What you need to do:
**1.** According to the geological uncertainty passage, where within the Clarence-Moreton bioregion is confidence in the three-dimensional geological model highest?
**2.** From the geological uncertainty passage, copy the portion starting at "2.3.2.6.2 Conceptual hydrogeological" and ending at "major conceptual uncertainty.".

Although outside of the scope of this BA, the understanding of conceptual geological uncertainties can be refined further in a more quantitative way. For example, formation top intersections from selected wells can be omitted when building the three-dimensional geological model, and the goodness-of-fit between the predicted formation tops and the actual formation top known from the well can be compared (Raiber et al., 2012). Different approaches of characterising and quantifying uncertainty in three-dimensional geological models have been proposed, for example, by Wellmann and Regenauer-Lieb (2012) and Lindsay et al. (2012).

Unlike groundwater models which are commonly developed to simulate transient groundwater behaviour, most three-dimensional geological models are atemporal. However, such models should not be considered as a static final product. Instead, they should be part of a dynamic learning process in which the three-dimensional geological model is used as a guide to target future optimal sampling locations (i.e. locations most in need of new input data such as new wells or seismic data). In this way, any newly acquired data can be input back into the model, thereby leading to improved three-dimensional geological model realisations.

2.3.2.6.2 Conceptual hydrogeological model uncertainty – what is known and unknown

The conceptual hydrogeological model provides the basic understanding of how hydrogeological system components and processes operate and interact (Bredehoeft, 2005). In this product, multiple lines of evidence were used to develop a conceptual understanding of how key system components in geology, hydrogeology and surface water interact in different parts of the Clarence-Moreton bioregion (with a focus on the Richmond river basin). In this section, an overview is provided to identify parts of the conceptual hydrogeological model that are well understood, and highlight areas of major conceptual uncertainty.

Some of the geological uncertainties at selected locations within the Clarence-Moreton bioregion (Figure 29) impact the conceptual hydrogeological model and ultimately contribute to the uncertainty of the groundwater model, which is described in companion product 2.6.2 for the Clarence-Moreton bioregion (Cui et al., 2016b). As indicated, multiple three-dimensional geological model realisations are possible based on currently available data for the Clarence-Moreton bioregion. This conceptual geological uncertainty can lead to an ‘element of surprise’ in the hydrogeological conceptual model (Bredehoeft, 2005). This applies especially to the area near the crest of the Lamington Volcanics at the northern margin of the Richmond river basin of the groundwater model domain (stratigraphic column 6 in Figure 29). In this area, the uncertainty is very high due to a lack of groundwater bores and exploration wells, attributed to the steep topographic relief and the considerable thickness of the basalts (inferred basalt thickness of up to approximately 850 m). However, as shown in Figure 29, the confidence in the three-dimensional geological model within the Clarence-Moreton bioregion is highest in the area of the West Casino Gas Project due to extensive coverage of exploration wells and seismic data. This means that although there are many geological uncertainties across the entire Clarence-Moreton bioregion, including poor stratigraphic characterisation in some regions, the confidence level in aquifer geometry and the presence and continuity of aquitards is much greater in the West Casino Gas Project area. Consequently, the central part of the groundwater numerical modelling domain coincides with the highest level of three-dimensional geological model reliability in the Clarence-Moreton bioregion.

Stored rows:
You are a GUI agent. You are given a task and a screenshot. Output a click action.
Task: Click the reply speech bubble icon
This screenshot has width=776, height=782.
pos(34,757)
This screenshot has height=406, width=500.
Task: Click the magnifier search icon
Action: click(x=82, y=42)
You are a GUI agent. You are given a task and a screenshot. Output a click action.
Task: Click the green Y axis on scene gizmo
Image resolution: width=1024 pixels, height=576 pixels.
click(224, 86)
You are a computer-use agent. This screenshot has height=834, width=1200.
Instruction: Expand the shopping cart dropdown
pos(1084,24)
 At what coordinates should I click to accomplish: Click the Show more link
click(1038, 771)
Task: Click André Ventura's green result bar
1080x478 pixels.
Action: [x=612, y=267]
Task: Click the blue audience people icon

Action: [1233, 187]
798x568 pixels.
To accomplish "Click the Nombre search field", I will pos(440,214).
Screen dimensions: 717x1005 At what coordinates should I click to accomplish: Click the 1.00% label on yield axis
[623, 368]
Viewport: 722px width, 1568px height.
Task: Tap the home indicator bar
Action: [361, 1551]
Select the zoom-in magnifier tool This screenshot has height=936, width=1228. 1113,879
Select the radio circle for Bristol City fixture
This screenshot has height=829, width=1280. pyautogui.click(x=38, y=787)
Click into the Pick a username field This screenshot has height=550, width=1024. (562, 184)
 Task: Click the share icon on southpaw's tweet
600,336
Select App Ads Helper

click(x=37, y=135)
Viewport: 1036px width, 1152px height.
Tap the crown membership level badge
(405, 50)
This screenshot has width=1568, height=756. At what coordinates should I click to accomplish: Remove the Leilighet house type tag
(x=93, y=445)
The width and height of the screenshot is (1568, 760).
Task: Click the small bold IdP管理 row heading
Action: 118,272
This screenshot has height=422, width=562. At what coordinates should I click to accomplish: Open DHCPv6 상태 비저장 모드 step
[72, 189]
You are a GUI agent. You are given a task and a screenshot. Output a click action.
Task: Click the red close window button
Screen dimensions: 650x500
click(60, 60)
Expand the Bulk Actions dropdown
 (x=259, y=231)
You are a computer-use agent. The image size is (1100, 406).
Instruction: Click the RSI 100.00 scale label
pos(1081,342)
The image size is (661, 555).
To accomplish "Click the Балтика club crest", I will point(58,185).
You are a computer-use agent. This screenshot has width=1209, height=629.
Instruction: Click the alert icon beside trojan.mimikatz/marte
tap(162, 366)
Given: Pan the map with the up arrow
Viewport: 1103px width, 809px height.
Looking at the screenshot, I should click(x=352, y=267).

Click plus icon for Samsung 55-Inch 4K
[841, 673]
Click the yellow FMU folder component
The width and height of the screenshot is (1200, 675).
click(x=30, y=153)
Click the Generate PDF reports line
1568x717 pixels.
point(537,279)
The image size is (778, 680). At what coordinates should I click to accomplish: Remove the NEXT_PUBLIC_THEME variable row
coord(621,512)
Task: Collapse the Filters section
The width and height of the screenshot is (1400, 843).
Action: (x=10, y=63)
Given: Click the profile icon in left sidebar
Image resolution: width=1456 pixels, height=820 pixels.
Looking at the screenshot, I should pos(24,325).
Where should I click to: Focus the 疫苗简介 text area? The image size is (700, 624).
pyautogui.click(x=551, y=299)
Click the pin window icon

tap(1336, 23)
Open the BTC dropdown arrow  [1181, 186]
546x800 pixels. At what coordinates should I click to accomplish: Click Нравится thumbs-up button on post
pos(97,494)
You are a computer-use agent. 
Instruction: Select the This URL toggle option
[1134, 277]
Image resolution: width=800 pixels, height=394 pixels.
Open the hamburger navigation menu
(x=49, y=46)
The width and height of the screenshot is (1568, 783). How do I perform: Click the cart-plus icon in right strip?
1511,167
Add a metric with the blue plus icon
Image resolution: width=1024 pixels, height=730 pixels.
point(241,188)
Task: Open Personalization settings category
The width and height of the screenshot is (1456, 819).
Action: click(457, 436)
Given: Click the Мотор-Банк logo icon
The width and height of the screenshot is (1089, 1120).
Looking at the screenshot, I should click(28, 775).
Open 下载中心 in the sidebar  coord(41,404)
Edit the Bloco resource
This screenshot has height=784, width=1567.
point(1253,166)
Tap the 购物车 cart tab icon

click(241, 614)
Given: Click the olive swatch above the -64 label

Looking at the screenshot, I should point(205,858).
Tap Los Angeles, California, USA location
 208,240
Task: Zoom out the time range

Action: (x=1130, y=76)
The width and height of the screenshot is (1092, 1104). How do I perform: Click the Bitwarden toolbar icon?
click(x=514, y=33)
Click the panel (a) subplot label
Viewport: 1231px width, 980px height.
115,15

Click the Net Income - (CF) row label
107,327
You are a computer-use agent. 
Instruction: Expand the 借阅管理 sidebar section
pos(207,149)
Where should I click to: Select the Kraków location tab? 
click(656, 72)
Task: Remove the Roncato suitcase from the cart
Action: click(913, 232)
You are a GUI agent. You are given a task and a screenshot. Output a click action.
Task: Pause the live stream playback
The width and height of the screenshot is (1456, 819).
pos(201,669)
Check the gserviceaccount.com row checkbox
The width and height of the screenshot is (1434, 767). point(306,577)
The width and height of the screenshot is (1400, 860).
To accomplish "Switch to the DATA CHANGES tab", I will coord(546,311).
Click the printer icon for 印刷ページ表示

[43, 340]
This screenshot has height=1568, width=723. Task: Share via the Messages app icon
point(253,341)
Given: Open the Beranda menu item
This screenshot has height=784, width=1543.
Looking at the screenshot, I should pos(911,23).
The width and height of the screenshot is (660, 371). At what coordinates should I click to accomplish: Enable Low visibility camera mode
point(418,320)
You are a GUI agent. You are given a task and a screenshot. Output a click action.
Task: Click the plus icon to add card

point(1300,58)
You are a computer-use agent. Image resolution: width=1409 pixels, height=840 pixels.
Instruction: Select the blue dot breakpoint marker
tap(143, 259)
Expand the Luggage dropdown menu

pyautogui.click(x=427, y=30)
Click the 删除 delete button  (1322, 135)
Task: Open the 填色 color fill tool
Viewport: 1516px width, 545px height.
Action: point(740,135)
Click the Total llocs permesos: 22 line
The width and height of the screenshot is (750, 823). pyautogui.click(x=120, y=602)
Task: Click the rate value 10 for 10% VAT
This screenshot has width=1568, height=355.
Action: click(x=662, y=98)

Results of the exercise:
**1.** In the area of the West Casino Gas Project.

**2.**
2.3.2.6.2 Conceptual hydrogeological model uncertainty – what is known and unknown

The conceptual hydrogeological model provides the basic understanding of how hydrogeological system components and processes operate and interact (Bredehoeft, 2005). In this product, multiple lines of evidence were used to develop a conceptual understanding of how key system components in geology, hydrogeology and surface water interact in different parts of the Clarence-Moreton bioregion (with a focus on the Richmond river basin). In this section, an overview is provided to identify parts of the conceptual hydrogeological model that are well understood, and highlight areas of major conceptual uncertainty.